When you use server
dynamic clusters, you can create huge tables. If a SAS job needs to
manipulate a huge table, you can sort the tables for more efficient
processing. Traditional processing of huge tables can overuse or overwhelm
available resources. Insufficient run-time or processor resources
can prohibit you from running full table scans and manipulating table
rows, which are required to sort huge tables for subsequent processing.
The server provides
dynamic cluster BY clause optimization to reduce the need for a large
amount of processor resources when evaluating BY clauses. Dynamic
cluster BY clause optimization uses the server to join individually
created server member tables so that the tables appear to be a single
table. But the individual member tables are also kept intact. Dynamic
cluster BY clause optimization uses the SORT attribute of the member
tables to bypass most of the sorting that is required to perform the
implicit BY clause ordering. The server uses the SORT attribute of
each member table to merge the member tables in the dynamic cluster
in order by each member table's order. No additional server workspace
is required, and the ordered table rows are returned quickly because
the member tables do not need to be sorted.

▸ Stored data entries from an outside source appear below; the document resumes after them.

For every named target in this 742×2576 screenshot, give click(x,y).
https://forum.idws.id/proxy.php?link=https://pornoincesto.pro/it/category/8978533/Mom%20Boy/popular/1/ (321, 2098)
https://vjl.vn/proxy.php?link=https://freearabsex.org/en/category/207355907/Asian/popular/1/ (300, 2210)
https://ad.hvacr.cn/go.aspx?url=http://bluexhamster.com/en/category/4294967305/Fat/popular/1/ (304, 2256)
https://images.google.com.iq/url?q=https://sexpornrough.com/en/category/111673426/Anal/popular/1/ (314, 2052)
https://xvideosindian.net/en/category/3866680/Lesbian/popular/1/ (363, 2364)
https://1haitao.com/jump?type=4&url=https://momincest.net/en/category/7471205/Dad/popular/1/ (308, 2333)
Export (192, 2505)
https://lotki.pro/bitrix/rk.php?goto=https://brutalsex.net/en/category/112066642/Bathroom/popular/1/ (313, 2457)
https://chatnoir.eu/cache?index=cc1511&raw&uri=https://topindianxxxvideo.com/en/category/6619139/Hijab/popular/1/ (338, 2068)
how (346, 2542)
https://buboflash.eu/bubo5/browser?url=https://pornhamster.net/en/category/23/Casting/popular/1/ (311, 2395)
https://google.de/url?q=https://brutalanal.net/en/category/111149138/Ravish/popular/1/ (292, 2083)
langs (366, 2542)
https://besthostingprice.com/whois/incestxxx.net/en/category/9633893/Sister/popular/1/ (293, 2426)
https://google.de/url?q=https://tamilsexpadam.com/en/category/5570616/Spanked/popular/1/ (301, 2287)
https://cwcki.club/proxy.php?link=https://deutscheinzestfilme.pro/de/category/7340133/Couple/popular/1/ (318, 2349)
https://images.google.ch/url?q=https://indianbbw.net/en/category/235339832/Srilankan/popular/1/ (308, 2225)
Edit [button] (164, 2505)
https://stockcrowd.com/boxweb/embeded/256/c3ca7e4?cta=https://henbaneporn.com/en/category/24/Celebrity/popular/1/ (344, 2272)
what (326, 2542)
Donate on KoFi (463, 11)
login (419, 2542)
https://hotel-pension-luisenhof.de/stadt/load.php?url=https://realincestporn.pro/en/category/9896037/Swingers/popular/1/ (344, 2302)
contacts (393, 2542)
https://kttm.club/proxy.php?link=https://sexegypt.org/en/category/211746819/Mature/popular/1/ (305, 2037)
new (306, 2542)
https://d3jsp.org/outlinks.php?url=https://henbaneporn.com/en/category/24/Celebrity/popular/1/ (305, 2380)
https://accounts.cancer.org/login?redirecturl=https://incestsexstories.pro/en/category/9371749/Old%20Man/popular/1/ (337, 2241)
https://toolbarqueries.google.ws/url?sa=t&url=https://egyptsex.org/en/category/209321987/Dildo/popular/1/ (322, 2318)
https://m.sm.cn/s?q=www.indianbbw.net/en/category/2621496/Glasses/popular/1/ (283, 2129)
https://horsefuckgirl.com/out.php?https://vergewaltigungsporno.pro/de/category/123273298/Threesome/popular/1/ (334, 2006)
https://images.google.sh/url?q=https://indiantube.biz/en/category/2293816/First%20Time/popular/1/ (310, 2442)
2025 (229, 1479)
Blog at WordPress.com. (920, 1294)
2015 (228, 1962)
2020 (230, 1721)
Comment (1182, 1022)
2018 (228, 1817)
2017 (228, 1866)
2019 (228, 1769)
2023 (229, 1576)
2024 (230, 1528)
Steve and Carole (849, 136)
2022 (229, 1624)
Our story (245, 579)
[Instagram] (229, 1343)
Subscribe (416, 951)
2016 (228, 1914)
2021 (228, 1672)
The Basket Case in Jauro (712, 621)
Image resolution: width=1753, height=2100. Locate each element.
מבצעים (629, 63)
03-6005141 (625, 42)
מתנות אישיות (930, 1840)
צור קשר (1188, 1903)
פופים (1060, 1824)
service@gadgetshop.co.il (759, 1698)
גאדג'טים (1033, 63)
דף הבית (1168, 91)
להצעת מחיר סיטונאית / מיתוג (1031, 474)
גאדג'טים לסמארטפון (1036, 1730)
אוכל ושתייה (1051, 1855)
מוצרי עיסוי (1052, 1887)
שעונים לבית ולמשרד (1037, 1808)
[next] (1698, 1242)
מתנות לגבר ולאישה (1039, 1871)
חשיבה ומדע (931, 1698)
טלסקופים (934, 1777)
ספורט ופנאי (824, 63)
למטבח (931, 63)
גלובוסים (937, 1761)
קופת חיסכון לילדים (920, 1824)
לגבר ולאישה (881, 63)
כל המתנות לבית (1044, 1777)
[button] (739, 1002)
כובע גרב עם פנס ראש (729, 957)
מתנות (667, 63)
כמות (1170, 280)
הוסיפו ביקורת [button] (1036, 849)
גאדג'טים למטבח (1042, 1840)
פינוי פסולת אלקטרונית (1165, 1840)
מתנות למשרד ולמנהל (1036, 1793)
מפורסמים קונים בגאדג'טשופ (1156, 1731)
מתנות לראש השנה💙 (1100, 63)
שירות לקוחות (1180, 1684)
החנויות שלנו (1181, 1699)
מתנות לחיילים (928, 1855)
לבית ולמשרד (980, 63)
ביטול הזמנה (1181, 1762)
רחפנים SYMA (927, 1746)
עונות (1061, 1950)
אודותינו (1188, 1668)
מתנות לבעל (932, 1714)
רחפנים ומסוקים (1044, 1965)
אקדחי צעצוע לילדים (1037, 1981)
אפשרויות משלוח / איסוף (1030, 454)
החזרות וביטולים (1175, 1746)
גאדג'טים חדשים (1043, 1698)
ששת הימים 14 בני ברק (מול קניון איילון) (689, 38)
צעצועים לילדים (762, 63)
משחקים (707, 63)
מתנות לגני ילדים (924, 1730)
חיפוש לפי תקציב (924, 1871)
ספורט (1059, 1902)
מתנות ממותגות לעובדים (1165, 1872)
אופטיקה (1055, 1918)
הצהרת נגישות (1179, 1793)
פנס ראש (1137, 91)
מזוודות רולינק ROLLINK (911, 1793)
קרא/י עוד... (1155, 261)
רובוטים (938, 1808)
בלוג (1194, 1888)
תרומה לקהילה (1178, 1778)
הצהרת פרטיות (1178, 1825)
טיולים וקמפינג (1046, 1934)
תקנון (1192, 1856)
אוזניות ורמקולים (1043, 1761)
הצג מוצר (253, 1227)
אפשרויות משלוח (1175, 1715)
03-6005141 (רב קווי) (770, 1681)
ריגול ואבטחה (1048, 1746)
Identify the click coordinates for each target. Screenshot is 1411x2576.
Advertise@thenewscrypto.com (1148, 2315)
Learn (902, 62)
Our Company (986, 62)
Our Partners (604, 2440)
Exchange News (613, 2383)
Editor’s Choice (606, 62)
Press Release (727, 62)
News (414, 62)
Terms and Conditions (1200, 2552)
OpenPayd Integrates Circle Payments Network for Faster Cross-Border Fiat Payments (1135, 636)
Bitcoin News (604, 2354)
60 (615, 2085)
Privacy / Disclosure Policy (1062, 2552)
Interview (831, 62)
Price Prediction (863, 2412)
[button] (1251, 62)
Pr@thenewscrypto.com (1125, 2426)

To use dynamic cluster BY clause optimization, you need to build the
dynamic cluster table a specific way. All of the member tables in your dynamic cluster table need to be
sorted by the same columns that you use in the BY clause. When you build your dynamic
cluster table from member tables that are presorted by your BY clause columns, your
dynamic cluster table can use the BY clause optimization.
You run a BY clause that matches the SORT attribute column order of the member tables
of the dynamic cluster table. The server processes the BY clause without using sort
workspace and does not experience
first-row latency. The server uses the presorted member tables to perform an instantaneous
interleave. Because dynamic cluster BY clause optimization uses the presorted member
tables, you can perform operations on huge tables that would be impossible to handle
otherwise.
For example, suppose
your system has sufficient CPU, memory, and workspace resources to
sort a 50 GB table in a reasonable amount of time. However, suppose
this system accumulates 50 GB of new data every month. After 12 months,
the table requires 600 GB of storage. The system cannot sort 600 GB
of data to process queries that are based on the previous 12-month
period. To use dynamic cluster BY clause optimization in this situation:
-
Create a dynamic cluster table from the twelve 50 GB member tables. You have a 600
GB dynamic cluster table.
-
Store data for each
successive month in a server member table.
-
Sort each table and add it to the 600 GB dynamic cluster table.
-
Use dynamic cluster BY clause optimization to run SAS steps that use BY clauses on
the 600 GB dynamic cluster table.
For example, you can run a DATA step MERGE statement that uses the dynamic cluster
table as the master source for the MERGE statement. The BY clause from the MERGE statement
triggers the dynamic cluster BY clause optimization. The operation completes in the
time that it takes to interleave the individual member tables. The process uses no
server workspace and does not cause any implicit BY sort delays.
Dynamic cluster BY clause
optimization is triggered when all member tables have an applicable
SORT attribute ordering for the BY clause that is asserted. When the
SORT attribute ordering is strong (validated), the server does not
verify the order of BY columns that are returned from the member table.
When the SORT attribute ordering is weak (such as from a SORTEDBY
assertion in a data set option), the server verifies the order of
BY columns that are returned from the member table. If the server
detects an invalid BY column order, it terminates the BY clause and
displays the following error message:
ERROR: Clustered BY member violates weaksort order during merge.